(17511) 1992 QN

Discovery
- Discovered by: Eleanor Helin and Jeff Alu
- Discovery site: Palomar Observatory
- Discovery date: 29 August 1992

Designations
- Minor planet category: Apollo

Orbital characteristics
- Epoch 31 May 2020 (JD 2459000.5)
- Uncertainty parameter 0
- Observation arc: 9656 days (26.44 yr)
- Aphelion: 1.61699 AU (241.898 Gm)
- Perihelion: 0.76297 AU (114.139 Gm)
- Semi-major axis: 1.18998 AU (178.018 Gm)
- Eccentricity: 0.35884
- Orbital period (sidereal): 1.3 yr (474.14 d)
- Average orbital speed: 27.3 km/s
- Mean anomaly: 235.804°
- Mean motion: 0° 45^{m} 33.365^{s} / day
- Inclination: 9.58265°
- Longitude of ascending node: 355.924°
- Argument of perihelion: 202.359°
- Earth MOID: 0.132266 AU (19.7867 Gm)

Physical characteristics
- Synodic rotation period: 6 h (0.25 d)
- Spectral type: X
- Absolute magnitude (H): 17.3

= (17511) 1992 QN =

Apollo asteroid

(17511) 1992 QN is a small, bright Apollo asteroid discovered on 29 August 1992 by American astronomers Eleanor Helin and Jeff Alu at the Palomar Observatory, California, United States.

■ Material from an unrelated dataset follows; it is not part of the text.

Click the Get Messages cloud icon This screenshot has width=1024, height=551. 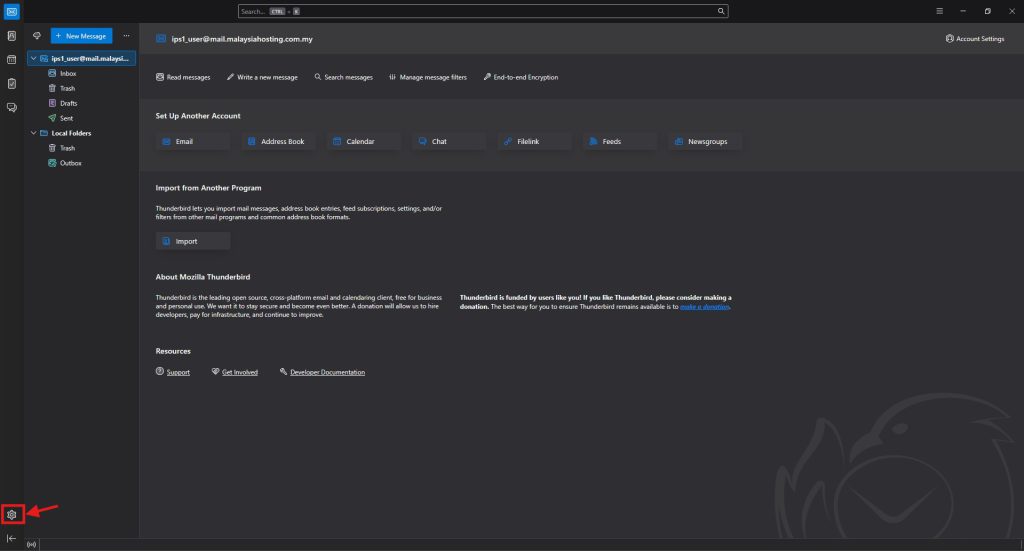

It is a near-Earth asteroid whose orbit crosses that of Mars and Earth (a Mars and Earth-crossing asteroid). On 18 January 1996, it passed Earth at a distance of 0.158848 AU (23.763 million km), and on 12 July 2027, it will pass our planet again at a distance of 0.161858 AU (24.214 million km). (17511) 1992 QN's orbit is similar to that of Apollo asteroid 2010 JG.